David Metcalfe at Thames Valley Air Ambulance training

David has recently joined Thames Valley Air Ambulance as a pre-hospital doctor.

As the inaugural Kadoorie Associate Professor of Emergency Medicine at the University of Oxford, David is tasked with growing emergency care research within NDORMS. This secondment will ultimately allow David to study treatments that are used to help patients before as well as after they arrive at hospital.

Thames Valley Air Ambulance is a local charity that sends specially trained doctors and critical care paramedics to emergencies across Oxfordshire, Berkshire, and Buckinghamshire.

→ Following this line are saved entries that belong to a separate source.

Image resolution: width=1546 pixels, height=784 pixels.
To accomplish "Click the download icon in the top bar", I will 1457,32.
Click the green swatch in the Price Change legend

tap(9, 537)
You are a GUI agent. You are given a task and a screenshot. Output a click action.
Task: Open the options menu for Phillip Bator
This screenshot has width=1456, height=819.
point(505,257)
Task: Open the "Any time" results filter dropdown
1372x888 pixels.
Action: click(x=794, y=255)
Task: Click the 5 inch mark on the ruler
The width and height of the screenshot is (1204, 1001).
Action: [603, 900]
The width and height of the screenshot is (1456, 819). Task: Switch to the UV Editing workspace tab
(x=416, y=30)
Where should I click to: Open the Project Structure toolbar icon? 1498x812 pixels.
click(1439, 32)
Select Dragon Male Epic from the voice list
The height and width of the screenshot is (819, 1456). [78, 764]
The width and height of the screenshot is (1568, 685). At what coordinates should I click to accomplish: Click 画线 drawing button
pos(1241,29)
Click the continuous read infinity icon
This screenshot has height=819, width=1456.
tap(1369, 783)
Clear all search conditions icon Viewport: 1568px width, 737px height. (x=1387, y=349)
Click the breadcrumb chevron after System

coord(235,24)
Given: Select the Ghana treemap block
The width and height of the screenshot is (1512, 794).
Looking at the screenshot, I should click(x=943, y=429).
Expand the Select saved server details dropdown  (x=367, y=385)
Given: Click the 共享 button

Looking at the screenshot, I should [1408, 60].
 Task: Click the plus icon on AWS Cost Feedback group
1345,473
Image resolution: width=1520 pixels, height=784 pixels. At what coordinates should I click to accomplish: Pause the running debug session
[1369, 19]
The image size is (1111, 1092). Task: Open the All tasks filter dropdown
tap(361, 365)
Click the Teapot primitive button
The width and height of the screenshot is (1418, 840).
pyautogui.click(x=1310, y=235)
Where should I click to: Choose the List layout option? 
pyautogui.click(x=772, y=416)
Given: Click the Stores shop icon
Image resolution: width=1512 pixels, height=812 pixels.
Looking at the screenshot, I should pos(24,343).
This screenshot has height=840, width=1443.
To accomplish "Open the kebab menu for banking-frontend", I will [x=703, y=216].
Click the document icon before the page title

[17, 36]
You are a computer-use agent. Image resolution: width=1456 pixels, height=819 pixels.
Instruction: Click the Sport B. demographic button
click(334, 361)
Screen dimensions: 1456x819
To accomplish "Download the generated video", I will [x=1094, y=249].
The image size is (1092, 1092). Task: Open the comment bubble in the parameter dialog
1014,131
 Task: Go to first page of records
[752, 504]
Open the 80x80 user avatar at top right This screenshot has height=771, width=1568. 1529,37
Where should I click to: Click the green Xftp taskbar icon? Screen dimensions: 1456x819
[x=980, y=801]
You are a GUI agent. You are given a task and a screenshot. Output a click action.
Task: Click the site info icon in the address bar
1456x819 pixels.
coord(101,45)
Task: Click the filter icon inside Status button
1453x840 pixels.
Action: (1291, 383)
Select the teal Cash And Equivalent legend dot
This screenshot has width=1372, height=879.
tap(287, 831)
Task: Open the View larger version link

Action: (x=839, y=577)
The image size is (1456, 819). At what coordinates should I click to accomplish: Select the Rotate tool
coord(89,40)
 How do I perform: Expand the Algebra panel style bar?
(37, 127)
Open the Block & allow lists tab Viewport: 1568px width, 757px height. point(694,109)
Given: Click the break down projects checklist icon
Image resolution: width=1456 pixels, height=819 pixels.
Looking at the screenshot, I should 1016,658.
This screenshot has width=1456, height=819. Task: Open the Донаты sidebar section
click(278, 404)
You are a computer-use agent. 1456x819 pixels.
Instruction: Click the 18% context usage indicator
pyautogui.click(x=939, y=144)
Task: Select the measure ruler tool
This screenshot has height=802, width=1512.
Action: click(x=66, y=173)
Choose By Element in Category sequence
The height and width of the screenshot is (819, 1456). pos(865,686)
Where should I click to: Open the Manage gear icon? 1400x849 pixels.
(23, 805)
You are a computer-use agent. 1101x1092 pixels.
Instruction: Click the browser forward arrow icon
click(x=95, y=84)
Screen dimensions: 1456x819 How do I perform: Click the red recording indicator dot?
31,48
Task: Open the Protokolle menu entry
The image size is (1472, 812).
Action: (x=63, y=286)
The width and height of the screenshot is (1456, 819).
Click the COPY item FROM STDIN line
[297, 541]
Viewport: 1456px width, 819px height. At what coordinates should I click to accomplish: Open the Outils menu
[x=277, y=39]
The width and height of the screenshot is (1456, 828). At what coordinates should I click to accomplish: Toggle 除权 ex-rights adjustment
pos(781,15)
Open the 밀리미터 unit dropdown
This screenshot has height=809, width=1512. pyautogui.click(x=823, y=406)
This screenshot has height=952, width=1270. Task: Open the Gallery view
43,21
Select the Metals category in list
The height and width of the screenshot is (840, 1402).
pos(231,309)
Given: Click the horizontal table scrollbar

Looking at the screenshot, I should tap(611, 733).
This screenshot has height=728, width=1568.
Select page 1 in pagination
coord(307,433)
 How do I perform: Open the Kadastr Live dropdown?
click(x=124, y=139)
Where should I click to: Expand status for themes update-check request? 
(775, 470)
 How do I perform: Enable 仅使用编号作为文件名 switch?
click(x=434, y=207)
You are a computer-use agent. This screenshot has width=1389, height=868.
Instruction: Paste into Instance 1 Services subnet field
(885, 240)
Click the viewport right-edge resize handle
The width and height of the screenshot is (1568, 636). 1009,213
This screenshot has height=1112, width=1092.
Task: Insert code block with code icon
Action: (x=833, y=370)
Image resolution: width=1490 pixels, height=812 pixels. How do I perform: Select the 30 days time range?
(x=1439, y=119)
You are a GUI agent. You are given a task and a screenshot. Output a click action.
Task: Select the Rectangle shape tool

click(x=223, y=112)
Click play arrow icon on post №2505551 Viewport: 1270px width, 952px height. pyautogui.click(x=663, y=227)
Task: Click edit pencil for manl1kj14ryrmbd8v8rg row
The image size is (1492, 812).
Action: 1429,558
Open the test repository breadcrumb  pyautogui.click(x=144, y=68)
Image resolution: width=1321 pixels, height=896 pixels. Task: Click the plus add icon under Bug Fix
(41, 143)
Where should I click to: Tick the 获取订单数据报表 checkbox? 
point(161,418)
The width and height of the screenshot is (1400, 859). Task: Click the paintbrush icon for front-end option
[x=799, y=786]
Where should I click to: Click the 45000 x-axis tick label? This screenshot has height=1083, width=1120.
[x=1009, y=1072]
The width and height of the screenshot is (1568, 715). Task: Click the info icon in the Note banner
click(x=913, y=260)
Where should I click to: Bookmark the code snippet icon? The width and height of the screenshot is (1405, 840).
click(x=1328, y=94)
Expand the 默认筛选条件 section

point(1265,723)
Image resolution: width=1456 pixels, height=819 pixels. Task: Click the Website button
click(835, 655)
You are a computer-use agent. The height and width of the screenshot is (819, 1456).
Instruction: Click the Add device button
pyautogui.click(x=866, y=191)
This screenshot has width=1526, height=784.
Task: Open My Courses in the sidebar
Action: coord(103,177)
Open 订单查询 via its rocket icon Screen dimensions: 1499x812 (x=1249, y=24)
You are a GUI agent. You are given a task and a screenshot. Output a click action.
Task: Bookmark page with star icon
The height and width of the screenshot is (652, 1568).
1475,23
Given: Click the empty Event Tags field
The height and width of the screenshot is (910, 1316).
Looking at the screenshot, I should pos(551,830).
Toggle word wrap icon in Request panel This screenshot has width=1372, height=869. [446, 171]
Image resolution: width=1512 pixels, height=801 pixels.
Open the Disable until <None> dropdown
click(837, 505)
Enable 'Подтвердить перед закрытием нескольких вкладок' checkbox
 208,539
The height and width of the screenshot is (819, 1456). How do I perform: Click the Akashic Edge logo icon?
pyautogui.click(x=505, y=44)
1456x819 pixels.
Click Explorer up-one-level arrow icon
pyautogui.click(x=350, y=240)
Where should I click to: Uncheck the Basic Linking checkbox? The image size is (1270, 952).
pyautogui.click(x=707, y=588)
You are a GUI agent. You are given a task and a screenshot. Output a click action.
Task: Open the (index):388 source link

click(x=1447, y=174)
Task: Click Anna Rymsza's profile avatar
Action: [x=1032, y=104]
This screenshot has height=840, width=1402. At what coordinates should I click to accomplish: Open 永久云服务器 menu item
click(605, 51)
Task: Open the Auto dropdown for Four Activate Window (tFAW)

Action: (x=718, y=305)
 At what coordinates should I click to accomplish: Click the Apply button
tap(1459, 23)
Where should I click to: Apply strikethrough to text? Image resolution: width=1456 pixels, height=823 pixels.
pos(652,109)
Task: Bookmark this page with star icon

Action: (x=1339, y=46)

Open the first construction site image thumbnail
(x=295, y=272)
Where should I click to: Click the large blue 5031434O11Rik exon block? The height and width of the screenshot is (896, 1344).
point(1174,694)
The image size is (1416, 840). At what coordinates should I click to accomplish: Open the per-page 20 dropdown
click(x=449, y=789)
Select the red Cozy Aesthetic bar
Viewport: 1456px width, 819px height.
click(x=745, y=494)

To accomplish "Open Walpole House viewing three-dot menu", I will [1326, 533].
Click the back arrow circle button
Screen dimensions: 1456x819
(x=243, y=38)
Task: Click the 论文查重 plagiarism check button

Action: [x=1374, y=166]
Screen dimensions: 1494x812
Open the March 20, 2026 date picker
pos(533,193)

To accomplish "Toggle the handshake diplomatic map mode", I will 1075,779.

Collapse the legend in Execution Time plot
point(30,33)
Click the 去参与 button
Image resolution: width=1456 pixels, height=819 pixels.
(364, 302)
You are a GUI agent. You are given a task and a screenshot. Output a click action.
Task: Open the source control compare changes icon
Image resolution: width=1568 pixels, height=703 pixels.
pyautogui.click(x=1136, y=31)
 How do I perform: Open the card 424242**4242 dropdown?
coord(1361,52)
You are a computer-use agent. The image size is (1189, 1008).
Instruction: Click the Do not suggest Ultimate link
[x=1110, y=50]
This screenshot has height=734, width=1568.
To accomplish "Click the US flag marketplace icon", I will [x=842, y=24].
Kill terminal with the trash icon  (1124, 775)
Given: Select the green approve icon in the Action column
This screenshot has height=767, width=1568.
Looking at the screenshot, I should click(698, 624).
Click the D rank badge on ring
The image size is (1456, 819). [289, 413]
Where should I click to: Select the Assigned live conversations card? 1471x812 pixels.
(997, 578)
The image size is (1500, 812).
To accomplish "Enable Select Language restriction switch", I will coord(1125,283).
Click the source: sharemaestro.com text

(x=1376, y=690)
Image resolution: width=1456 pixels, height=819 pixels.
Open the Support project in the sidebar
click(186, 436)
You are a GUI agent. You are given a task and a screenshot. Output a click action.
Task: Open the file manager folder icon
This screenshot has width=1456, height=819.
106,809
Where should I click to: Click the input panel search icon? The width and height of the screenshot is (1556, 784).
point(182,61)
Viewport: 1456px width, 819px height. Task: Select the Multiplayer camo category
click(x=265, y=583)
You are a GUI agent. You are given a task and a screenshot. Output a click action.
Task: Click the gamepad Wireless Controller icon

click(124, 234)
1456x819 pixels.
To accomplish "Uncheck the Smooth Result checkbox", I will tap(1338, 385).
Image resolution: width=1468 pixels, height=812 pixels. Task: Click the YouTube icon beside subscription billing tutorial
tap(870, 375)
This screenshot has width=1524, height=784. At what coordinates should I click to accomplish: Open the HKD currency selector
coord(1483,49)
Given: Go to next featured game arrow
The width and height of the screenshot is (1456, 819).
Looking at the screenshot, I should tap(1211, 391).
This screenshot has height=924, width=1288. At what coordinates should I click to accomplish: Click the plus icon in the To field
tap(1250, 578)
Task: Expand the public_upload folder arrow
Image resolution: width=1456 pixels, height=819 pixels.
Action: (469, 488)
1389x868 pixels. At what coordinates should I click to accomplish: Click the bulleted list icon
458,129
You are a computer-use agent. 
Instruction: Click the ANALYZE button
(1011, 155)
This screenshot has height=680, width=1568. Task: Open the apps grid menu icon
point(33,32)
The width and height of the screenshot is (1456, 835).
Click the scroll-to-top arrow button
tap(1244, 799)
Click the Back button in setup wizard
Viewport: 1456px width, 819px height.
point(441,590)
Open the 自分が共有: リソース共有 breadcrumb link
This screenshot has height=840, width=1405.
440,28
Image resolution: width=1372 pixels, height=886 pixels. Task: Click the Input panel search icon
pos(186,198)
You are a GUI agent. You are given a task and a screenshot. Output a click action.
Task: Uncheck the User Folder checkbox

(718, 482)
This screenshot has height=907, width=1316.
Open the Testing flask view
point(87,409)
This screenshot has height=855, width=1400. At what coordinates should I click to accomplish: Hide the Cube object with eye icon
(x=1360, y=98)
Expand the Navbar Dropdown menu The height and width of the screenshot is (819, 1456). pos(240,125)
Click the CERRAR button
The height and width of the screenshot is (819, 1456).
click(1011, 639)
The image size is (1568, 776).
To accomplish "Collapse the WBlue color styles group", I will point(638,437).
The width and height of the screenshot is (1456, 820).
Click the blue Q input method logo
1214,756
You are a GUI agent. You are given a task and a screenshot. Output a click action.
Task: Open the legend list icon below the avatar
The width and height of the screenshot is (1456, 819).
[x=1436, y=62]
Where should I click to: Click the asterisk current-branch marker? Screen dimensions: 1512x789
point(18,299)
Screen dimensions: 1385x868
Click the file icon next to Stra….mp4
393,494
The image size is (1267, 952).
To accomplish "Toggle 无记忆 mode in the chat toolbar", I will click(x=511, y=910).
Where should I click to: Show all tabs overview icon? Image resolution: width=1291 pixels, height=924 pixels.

Expert teams deploy by helicopter or critical care response vehicle to cases that require advanced emergency skills at the scene before a patient can be safely transferred to hospital. Thames Valley Air Ambulance does not receive any government or lottery funding and NDORMS will continue to support David’s salary without cost to the charity.

‘This is an amazing opportunity to work with the highly skilled doctors and critical care paramedics at Thames Valley Air Ambulance,' said David. ‘It is a huge privilege to look after the sickest and most severely injured patients in our region and this experience will help also shape the emergency care research programme we are building within NDORMS.’

As a new recruit, David has attended a range of pre-hospital cases, such as cardiac arrests and road traffic collisions. ‘The pre-hospital setting is very different to working in hospital in terms of setting, hazards, types of case, and available resources’, said David. ‘Thames Valley Air Ambulance doctors always attend cases with a critical care paramedic and so I am learning to adapt my training and experience from hospital to this new environment.'

Professor Jonathan Rees, Head of Department at the Nuffield Department of Orthopaedics, Rheumatology and Musculoskeletal Sciences said: ‘I am extremely pleased that David is taking on this important clinical role supporting our local air ambulance. Besides the direct benefit he will have on saving lives in our community, it provides an opportunity to identify areas of emergency care that future research could benefit. David will be able to bring these areas of research need back to the University to inform our research programmes and ensure they remain patient and NHS focused.’